Start of DATASET
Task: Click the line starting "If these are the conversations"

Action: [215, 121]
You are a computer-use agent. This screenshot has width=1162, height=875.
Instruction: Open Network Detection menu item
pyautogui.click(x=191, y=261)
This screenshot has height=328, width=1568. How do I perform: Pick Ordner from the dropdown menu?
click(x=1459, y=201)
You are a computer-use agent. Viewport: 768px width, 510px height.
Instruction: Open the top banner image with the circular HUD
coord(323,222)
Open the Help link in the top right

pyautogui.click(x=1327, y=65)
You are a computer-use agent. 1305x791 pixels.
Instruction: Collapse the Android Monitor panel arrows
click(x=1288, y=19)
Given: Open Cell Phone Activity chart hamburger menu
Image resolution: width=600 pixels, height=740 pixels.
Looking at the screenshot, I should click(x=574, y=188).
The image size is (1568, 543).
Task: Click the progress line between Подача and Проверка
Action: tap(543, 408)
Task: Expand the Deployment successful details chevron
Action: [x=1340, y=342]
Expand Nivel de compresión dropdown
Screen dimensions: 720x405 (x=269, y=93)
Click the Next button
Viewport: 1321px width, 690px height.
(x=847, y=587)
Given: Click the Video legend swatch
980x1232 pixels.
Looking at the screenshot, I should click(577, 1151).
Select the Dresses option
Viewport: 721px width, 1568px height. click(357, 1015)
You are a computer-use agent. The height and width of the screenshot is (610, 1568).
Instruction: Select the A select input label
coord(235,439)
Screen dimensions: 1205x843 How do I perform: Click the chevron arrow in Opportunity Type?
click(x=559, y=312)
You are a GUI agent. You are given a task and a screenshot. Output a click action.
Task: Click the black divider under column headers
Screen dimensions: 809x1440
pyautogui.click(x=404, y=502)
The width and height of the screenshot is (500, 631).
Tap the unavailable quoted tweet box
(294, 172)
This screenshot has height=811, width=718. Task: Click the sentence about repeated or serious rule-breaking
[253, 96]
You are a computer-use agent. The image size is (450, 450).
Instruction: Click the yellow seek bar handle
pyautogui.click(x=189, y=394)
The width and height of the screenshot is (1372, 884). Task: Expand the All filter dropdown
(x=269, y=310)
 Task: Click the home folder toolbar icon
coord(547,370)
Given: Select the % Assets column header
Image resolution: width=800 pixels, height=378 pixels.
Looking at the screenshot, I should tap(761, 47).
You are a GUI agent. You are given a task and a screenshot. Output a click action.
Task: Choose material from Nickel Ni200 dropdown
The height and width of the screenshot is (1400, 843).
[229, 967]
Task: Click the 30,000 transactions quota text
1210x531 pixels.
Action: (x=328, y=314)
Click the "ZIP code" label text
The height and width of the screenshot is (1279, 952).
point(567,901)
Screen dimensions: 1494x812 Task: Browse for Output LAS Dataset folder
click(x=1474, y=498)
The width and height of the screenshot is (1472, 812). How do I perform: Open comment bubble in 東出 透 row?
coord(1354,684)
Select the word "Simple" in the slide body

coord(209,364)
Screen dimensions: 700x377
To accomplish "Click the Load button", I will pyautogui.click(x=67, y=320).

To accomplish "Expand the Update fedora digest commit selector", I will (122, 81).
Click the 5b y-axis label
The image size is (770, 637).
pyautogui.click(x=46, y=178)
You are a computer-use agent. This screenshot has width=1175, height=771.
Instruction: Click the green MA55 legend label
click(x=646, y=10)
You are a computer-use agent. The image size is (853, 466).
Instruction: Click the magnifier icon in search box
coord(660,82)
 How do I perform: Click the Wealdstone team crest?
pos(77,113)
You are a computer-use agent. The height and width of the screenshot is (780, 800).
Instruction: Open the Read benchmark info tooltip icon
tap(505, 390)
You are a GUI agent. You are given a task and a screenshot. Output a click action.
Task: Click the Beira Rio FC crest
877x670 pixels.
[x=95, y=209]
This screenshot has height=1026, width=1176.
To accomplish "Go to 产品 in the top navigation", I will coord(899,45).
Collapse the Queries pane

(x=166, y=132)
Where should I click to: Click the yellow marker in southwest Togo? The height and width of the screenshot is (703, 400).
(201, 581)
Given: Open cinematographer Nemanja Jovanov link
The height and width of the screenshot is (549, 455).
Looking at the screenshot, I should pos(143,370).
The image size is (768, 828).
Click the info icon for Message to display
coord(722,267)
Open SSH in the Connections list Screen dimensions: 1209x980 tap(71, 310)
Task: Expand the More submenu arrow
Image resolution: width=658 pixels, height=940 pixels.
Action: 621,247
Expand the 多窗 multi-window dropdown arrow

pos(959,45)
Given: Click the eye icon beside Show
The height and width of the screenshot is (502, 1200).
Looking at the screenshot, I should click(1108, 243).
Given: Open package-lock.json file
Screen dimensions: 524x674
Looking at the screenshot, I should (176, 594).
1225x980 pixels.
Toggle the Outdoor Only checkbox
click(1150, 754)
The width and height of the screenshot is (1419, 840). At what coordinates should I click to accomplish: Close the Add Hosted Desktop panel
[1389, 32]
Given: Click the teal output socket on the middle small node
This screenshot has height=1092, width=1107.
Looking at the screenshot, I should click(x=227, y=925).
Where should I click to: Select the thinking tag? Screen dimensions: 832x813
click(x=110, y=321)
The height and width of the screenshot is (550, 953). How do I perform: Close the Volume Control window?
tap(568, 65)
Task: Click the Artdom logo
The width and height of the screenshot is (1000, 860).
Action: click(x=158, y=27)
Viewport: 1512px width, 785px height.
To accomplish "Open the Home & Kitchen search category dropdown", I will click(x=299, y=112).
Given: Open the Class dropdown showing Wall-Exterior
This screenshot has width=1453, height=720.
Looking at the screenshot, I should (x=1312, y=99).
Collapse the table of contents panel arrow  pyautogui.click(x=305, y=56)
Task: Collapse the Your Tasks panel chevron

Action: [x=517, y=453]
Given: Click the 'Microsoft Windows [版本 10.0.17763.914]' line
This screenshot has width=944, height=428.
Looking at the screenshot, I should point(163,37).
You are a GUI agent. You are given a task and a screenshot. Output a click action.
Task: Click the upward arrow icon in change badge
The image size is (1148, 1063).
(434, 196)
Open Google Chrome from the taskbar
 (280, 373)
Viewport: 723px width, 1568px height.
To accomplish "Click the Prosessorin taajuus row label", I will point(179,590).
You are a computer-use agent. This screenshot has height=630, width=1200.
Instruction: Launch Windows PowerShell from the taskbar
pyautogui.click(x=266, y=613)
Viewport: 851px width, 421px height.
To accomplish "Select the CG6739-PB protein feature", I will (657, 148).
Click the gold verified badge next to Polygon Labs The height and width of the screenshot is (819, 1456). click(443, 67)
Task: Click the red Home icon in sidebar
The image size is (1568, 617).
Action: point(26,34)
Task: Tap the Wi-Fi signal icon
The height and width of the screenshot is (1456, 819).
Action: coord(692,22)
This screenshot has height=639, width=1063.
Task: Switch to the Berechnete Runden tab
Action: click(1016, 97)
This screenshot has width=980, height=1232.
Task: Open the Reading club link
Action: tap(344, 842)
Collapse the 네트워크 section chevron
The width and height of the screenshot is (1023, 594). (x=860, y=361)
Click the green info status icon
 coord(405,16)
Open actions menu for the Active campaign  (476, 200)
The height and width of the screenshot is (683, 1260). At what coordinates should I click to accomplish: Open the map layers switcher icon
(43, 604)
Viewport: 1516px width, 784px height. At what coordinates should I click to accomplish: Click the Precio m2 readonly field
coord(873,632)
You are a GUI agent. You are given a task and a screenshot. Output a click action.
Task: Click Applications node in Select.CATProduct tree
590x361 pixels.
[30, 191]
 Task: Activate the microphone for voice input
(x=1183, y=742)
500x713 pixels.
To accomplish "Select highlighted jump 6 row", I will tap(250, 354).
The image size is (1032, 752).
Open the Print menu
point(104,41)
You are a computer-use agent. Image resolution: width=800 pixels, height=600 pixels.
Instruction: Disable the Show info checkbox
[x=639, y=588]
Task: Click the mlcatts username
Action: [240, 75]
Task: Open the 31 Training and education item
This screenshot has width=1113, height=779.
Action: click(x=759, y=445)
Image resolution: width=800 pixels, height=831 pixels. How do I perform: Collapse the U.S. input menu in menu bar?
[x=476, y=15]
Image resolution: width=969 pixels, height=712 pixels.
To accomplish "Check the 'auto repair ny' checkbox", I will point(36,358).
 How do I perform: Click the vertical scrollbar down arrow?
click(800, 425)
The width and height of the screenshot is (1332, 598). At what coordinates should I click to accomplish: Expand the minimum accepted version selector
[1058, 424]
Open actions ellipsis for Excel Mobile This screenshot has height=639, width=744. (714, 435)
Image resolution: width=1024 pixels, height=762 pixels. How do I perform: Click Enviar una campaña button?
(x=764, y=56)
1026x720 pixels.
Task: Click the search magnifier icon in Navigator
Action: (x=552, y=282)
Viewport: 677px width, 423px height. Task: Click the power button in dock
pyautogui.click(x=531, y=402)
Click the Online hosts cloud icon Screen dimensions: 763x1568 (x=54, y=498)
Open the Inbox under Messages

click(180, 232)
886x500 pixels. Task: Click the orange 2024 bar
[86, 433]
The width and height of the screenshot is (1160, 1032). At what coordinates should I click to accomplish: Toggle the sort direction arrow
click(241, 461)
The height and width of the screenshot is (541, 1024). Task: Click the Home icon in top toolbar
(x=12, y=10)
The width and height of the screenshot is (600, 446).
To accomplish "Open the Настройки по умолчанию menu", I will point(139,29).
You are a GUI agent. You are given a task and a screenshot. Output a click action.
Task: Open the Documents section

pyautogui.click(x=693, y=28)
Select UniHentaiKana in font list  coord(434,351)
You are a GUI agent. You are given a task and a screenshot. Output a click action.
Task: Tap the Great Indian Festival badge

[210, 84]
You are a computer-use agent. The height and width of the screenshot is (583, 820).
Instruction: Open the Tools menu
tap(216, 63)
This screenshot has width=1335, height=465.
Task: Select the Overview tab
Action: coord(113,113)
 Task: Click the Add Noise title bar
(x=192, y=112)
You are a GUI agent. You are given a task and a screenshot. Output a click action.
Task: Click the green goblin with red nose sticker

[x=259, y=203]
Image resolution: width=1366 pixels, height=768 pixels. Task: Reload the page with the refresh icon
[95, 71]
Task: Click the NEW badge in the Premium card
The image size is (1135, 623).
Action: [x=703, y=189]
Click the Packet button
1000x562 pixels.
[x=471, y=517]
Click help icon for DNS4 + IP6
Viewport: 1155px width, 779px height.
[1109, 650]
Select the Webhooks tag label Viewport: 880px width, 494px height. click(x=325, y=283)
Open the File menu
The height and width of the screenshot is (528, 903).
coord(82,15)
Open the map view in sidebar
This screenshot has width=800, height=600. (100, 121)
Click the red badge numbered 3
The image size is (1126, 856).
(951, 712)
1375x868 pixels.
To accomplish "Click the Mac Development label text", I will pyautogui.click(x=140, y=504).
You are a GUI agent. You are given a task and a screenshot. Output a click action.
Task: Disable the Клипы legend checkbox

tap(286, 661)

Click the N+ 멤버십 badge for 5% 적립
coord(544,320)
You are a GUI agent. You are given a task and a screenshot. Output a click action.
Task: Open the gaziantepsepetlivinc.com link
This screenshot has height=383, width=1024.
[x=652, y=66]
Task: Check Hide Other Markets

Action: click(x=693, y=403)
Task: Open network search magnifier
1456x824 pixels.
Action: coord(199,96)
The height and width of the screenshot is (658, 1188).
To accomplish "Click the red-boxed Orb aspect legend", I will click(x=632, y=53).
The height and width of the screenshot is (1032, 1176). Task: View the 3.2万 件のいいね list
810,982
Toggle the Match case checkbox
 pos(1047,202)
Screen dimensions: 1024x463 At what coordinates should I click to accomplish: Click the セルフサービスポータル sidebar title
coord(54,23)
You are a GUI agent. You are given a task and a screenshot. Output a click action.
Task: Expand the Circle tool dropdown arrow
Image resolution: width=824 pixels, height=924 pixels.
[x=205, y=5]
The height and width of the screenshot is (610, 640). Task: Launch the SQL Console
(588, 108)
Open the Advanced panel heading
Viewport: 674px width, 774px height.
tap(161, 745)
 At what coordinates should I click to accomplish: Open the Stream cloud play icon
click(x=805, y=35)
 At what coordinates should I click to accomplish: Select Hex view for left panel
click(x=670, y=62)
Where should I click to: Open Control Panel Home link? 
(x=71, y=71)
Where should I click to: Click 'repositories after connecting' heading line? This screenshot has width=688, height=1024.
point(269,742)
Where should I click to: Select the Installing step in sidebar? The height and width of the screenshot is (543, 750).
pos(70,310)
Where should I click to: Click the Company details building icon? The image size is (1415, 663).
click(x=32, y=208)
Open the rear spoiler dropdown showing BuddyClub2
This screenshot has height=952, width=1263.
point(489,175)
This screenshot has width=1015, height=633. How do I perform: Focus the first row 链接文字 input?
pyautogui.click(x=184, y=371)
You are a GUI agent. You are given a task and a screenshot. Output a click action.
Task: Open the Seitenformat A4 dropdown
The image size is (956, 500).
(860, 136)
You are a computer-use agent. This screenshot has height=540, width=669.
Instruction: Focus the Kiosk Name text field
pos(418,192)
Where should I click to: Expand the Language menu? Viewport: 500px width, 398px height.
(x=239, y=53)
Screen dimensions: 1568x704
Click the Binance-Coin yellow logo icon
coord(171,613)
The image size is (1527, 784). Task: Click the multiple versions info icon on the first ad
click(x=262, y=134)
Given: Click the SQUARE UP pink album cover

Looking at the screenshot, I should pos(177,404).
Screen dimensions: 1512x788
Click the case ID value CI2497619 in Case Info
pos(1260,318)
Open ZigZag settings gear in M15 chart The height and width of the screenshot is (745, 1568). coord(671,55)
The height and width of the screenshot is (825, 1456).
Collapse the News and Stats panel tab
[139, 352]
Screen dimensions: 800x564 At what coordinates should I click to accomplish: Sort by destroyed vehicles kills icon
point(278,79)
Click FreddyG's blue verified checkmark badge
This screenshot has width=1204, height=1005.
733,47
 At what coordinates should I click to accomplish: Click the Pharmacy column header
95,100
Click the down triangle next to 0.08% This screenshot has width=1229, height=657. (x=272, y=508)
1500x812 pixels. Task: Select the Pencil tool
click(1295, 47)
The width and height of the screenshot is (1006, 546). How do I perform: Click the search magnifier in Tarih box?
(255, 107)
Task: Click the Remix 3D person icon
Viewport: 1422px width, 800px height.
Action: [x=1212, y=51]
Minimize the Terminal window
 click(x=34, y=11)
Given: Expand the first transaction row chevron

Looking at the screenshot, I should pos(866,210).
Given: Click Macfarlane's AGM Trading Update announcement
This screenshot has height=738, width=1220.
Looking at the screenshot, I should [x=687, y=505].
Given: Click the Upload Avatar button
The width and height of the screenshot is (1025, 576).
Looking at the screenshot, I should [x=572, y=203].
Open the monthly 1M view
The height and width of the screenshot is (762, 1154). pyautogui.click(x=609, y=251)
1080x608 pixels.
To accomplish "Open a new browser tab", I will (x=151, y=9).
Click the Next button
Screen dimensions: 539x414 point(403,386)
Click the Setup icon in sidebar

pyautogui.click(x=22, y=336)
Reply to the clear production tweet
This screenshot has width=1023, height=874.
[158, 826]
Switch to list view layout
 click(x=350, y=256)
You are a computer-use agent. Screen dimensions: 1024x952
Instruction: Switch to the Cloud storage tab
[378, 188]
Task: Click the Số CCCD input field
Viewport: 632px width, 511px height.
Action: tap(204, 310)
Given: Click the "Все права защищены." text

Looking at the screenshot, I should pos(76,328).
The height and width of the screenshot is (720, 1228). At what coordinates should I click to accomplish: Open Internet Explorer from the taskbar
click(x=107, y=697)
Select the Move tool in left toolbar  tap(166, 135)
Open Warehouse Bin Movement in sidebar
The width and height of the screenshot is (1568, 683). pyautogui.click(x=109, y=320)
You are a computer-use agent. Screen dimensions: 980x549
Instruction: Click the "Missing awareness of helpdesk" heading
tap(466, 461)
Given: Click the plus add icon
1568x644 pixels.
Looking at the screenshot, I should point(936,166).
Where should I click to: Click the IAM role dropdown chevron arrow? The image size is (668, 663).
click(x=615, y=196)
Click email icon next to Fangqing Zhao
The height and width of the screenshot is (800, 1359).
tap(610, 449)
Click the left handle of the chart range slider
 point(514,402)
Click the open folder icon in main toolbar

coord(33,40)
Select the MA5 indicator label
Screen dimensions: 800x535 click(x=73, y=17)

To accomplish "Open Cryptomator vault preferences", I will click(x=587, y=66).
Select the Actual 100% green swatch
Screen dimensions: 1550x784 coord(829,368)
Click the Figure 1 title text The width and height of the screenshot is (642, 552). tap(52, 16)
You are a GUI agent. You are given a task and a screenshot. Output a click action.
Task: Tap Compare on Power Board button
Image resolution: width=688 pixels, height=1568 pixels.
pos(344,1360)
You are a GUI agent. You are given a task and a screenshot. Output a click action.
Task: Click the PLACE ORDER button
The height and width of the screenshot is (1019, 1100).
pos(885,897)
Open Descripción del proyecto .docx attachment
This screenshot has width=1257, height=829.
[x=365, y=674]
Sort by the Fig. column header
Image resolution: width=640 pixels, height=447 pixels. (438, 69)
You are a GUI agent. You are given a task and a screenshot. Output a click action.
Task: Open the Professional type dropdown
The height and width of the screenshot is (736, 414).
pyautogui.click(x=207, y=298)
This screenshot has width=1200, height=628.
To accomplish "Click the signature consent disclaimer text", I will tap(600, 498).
End of DATASET
ACTIVITY ->
A line qualifies when it holds the word "Update"; report all qualifying lines from the records above.

SOLUTION TO THE PROBLEM ->
To accomplish "Expand the Update fedora digest commit selector", I will (122, 81).
Given: Click Macfarlane's AGM Trading Update announcement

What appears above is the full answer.